Aim of the exercise
Exactly reproduce the lines from the one holding "Uncheck the Clear List checkbox" through the end of the records, including both boundary lines but no pictures.

Input data
►

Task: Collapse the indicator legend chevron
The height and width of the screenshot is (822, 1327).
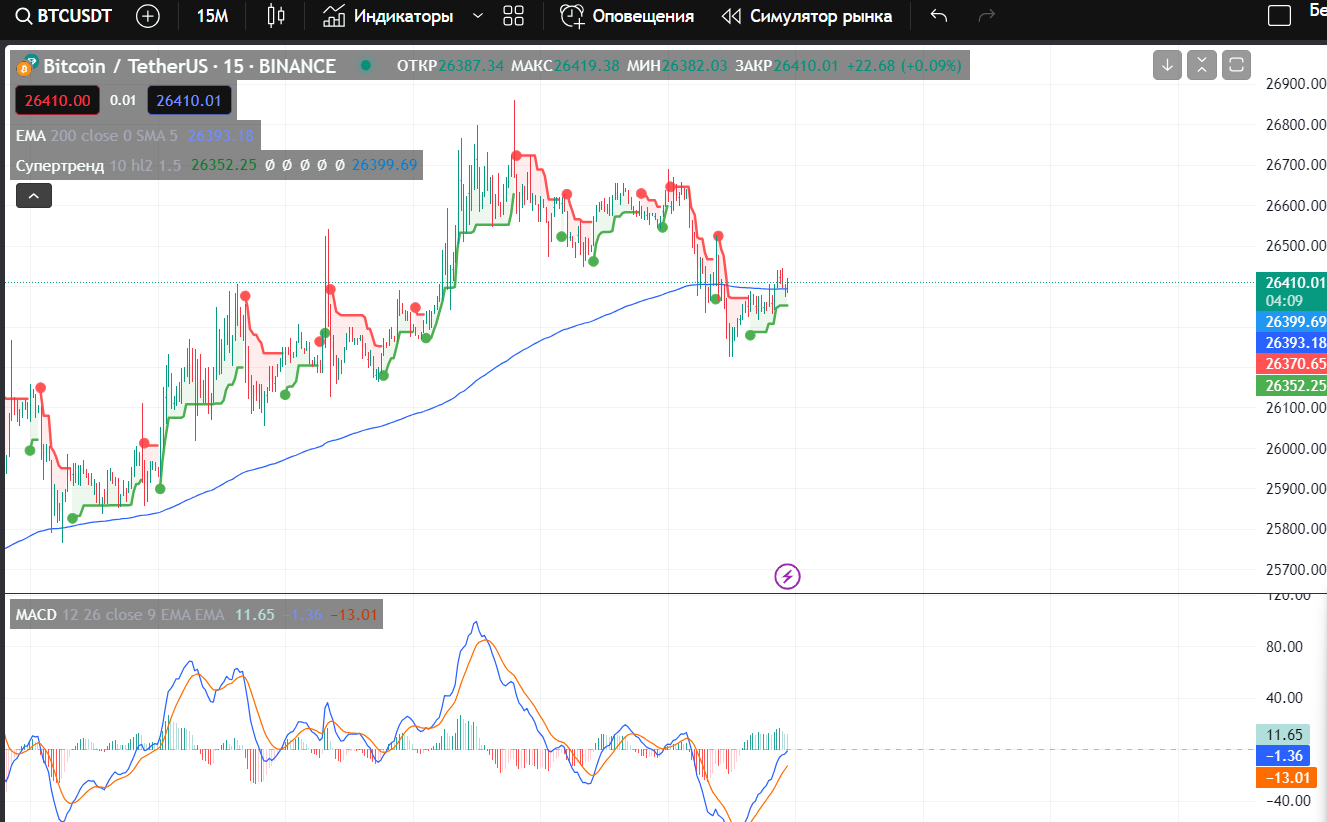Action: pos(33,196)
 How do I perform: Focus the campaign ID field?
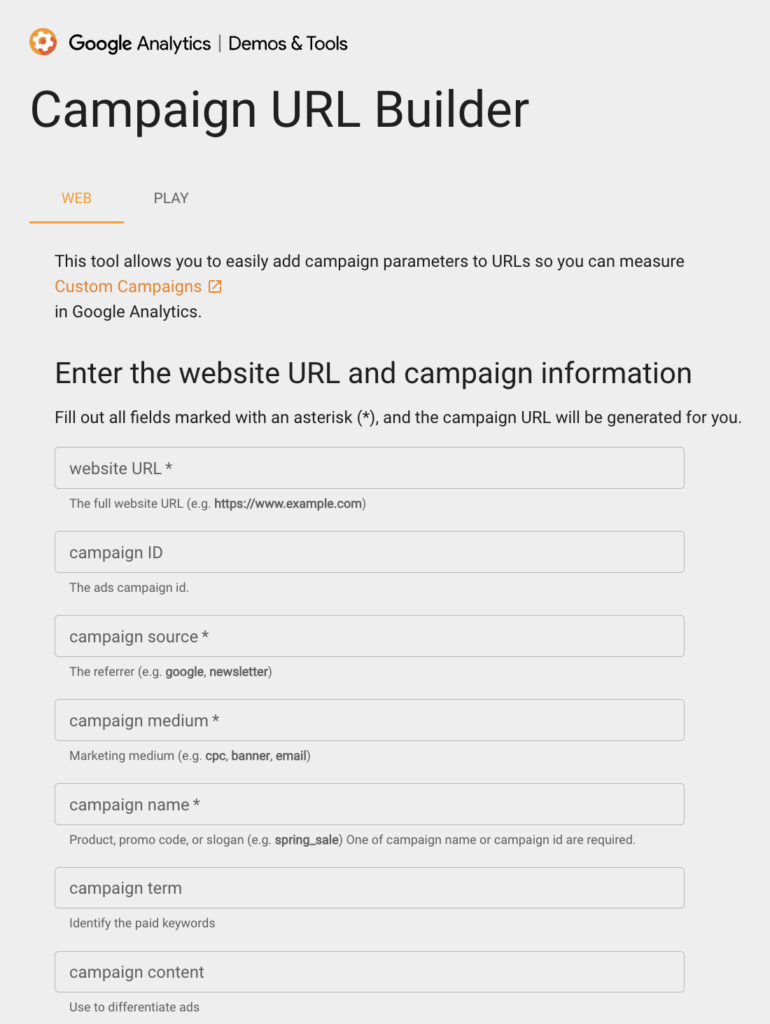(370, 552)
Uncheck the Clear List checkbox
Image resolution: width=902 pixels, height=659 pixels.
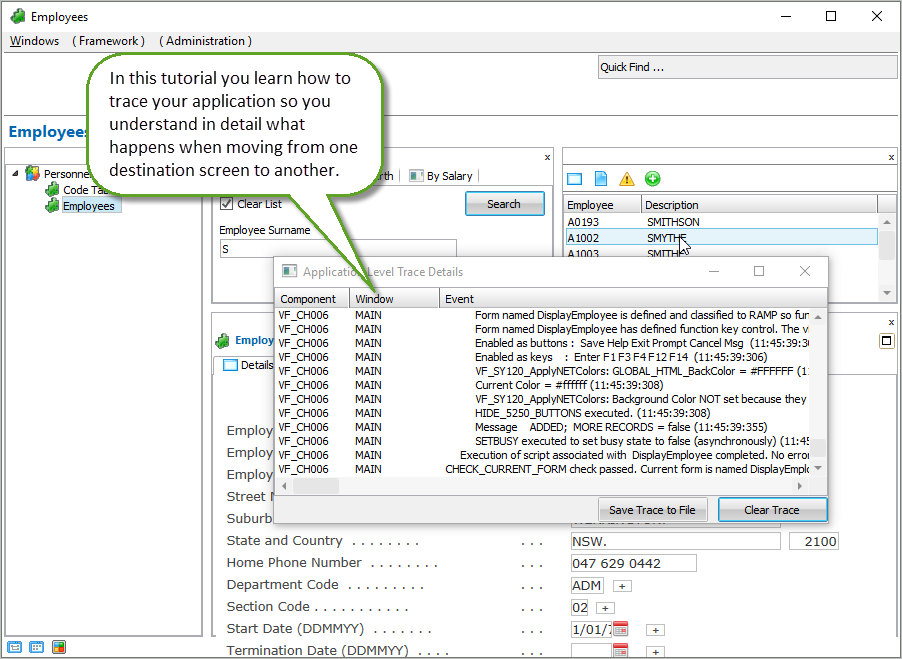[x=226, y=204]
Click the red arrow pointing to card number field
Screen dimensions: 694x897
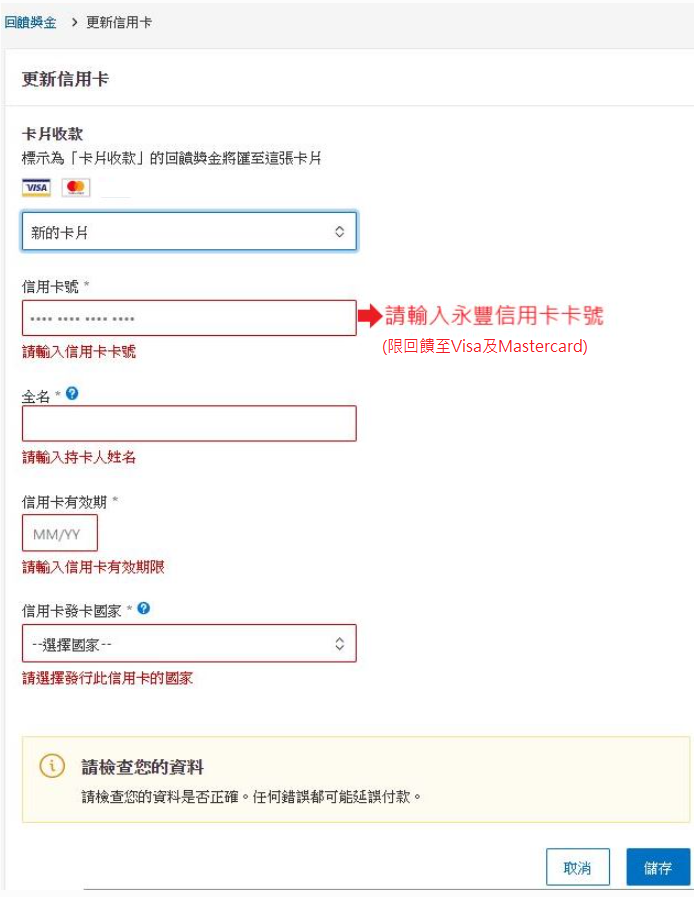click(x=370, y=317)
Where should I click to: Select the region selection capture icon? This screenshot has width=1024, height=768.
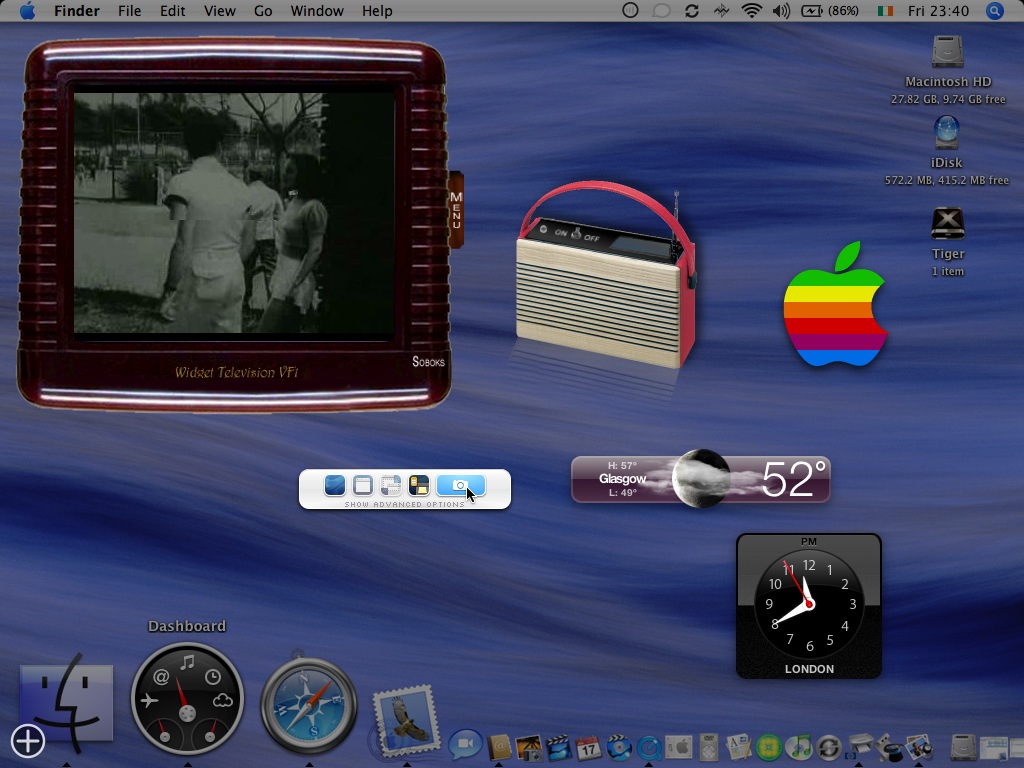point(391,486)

◄

Answer box
Uncheck the Clear List checkbox
Image resolution: width=902 pixels, height=659 pixels.
[x=226, y=204]
Click the red arrow pointing to card number field
Screen dimensions: 694x897
click(x=370, y=317)
Where should I click to: Select the region selection capture icon? This screenshot has width=1024, height=768.
point(391,486)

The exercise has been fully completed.